3. Training Objective and Theoretical Guarantees

The objective is to minimize empirical risk aggregating the squared error at observed times, focusing on pre-jump predictions for noisy observations: $\Psi_\text{noisy}(Y) = \mathbb{E}\left[ \frac{1}{n} \sum_{i=1}^n \| M_i \odot (O_{t_i} - Y_{t_i-}) \|_2^2 \right]$ where $O_{t_i}$ denotes noisy observations.

For noiseless or complete observations, the classical NJ-ODE loss is used: $\Psi(Y) = \mathbb{E}\left[\frac{1}{n} \sum_{i=1}^n ( \| X_{t_i} - Y_{t_i} \|_2 + \| Y_{t_i} - Y_{t_i-} \|_2 )^2 \right]$

Under mild regularity and boundedness, minimization yields convergence in $L^2$ to the optimal predictor $\hat{X}_t = \mathbb{E}[ X_t \mid \mathcal{A}_t ]$ (Krach et al., 2022, Andersson et al., 2023). Conditional independence of observations replaces previous restrictive independence assumptions, aligning theory with realistic data acquisition mechanisms.

4. Extensions: Noisy and Dependent Observations

PD-NJ-ODEs are extended to noisy settings by using a noise-adapted loss and pre-jump predictions, ensuring the estimator targets the conditional expectation given noisy data and not the raw noisy observations (Andersson et al., 2023).

For dependent observation times (e.g., clinical triggers based on patient state), the model and convergence proof are generalized to conditional independence: observation mechanisms may depend on the past, but not the unobserved present. The same universal estimation is obtained without algorithmic changes (Andersson et al., 2023).

5. Generative Modeling and Online Filtering

PD-NJ-ODEs and their generative variants (NJODE as generative models (Crowell et al., 3 Oct 2025)) approximate both drift and diffusion coefficients for path-dependent Itô processes from data alone. Training on conditional prediction tasks (e.g., next state, increments, quadratic increments) allows the model to recover instantaneous coefficients: $\hat{\mu}_t^\Delta = \frac{1}{\Delta} \mathbb{E}[ X_{t+\Delta} - X_t \mid \mathcal{A}_t ]$ which are then used for Euler–Maruyama simulation to generate new sample paths under the learned law.

The framework supports conditional path generation based on any discrete, irregular observational history, robustly handling missing data and incomplete sampling without imputation.

6. Practical Applications and Empirical Results

PD-NJ-ODEs have been empirically validated across domains:

Marked and classical point processes: Event intensity estimation, path-dependent Hawkes/self-correcting/seismic processes (Jia et al., 2019).
Chaotic dynamical systems: Learning of double pendulum dynamics from samples, improving long-term prediction via input-skipping and output-feedback mechanisms (Krach et al., 26 Jul 2024).
Non-Markovian, long-memory time series: Fractional Brownian motion, limit order book, and medical time-series forecasting (Krach et al., 2022).
Irregular and incomplete data: Robustness to missingness, noisy measurements, and dependent sampling schedules (Andersson et al., 2023, Crowell et al., 3 Oct 2025).
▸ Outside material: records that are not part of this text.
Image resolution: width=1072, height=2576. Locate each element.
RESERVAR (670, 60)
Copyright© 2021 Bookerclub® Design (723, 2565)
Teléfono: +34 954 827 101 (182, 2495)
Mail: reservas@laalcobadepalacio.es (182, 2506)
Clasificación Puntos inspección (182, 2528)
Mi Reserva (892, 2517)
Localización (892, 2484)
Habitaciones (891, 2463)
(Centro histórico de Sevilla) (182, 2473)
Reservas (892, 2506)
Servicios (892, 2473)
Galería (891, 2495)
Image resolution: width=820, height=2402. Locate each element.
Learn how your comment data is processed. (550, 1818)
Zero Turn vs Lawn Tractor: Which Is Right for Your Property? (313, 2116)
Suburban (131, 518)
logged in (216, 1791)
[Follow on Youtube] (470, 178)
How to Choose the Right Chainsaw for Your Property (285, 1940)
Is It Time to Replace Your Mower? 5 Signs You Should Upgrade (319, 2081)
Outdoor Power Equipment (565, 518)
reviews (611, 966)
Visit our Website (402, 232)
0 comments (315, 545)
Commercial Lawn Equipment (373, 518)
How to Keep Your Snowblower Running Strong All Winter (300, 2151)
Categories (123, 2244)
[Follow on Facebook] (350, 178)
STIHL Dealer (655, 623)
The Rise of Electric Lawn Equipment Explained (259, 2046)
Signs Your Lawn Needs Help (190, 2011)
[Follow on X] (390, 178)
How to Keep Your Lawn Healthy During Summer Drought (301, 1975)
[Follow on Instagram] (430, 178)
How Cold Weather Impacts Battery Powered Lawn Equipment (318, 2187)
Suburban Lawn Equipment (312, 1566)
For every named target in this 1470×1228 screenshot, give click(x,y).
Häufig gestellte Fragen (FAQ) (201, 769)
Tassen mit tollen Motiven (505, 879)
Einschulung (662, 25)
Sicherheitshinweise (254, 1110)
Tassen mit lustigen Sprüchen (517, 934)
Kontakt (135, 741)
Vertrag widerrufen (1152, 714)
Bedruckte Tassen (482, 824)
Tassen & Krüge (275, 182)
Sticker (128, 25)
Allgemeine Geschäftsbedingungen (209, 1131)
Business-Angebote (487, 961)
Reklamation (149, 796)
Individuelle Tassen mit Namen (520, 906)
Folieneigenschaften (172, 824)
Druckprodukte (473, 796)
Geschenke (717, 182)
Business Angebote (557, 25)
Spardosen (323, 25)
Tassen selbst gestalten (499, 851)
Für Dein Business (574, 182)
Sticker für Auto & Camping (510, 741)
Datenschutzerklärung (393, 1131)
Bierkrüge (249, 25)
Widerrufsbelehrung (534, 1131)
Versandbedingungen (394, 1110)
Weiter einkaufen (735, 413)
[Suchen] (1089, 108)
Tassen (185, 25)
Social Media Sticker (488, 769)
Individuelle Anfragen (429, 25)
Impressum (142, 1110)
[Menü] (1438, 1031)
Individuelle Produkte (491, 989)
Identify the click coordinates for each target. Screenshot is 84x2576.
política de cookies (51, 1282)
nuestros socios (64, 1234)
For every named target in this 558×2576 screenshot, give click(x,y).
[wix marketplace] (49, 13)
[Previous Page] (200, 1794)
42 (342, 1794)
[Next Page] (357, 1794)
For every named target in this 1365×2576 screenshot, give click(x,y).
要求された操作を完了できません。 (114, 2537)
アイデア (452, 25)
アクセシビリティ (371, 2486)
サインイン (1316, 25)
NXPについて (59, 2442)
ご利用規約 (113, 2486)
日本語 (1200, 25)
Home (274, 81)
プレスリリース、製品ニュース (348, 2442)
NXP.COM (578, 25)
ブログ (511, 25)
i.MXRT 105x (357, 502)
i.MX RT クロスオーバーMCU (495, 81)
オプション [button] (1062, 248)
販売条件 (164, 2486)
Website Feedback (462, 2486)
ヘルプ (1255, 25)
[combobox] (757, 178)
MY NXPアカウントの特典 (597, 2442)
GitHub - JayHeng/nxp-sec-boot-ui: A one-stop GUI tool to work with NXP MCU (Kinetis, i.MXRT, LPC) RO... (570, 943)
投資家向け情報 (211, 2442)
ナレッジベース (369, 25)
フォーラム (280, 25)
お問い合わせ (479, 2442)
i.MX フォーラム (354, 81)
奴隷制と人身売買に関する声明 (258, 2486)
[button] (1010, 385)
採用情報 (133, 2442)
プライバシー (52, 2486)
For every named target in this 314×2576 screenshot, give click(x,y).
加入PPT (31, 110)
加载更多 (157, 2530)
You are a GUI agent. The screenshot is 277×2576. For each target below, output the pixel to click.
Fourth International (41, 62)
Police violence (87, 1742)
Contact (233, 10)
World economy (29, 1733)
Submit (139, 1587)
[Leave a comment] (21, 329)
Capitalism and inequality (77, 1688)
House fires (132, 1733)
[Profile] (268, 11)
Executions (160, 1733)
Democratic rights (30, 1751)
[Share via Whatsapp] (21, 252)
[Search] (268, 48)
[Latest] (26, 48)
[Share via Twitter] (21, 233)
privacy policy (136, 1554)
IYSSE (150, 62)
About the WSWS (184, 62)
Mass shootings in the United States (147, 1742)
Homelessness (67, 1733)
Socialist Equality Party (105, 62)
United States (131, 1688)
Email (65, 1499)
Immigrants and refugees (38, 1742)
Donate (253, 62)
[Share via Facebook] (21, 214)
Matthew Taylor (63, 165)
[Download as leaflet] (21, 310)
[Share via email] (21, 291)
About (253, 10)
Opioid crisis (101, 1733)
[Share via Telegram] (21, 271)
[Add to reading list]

In all cases, PD-NJ-ODEs demonstrated either theoretical or strong empirical advantage over standard NJ-ODEs, ODE-RNN, GRU-ODE-Bayes, and other neural sequence models, particularly when path dependence or event-driven jumps are statistically relevant.

7. Model Components and Summary Table

Component	Function	Neural Parameterization
Latent ODE flow	Continuous-time evolution (path-dependent)	$f_{\theta_1}$ (MLP, signature/summary input)
Jump/Reset module	Discrete update at event/observation times	$\rho_{\theta_2}$ (MLP/Encoder, path/signature input)
Output map	Prediction from latent state	$g_{\theta_3}$ (MLP)
History encoding	Path summary (signature, mask, stats)	$\pi_m(\cdot)$ or equivalent

PD-NJ-ODEs enable principled, universal, and optimal online forecasting, filtering, and generative modeling for hybrid systems exhibiting both continuous flows and discrete, path-dependent jumps—operating effectively even in imperfect, non-Markovian, and irregular observational scenarios, with robust theoretical foundations and empirical efficacy (Krach et al., 2022, Andersson et al., 2023, Krach et al., 26 Jul 2024, Crowell et al., 3 Oct 2025).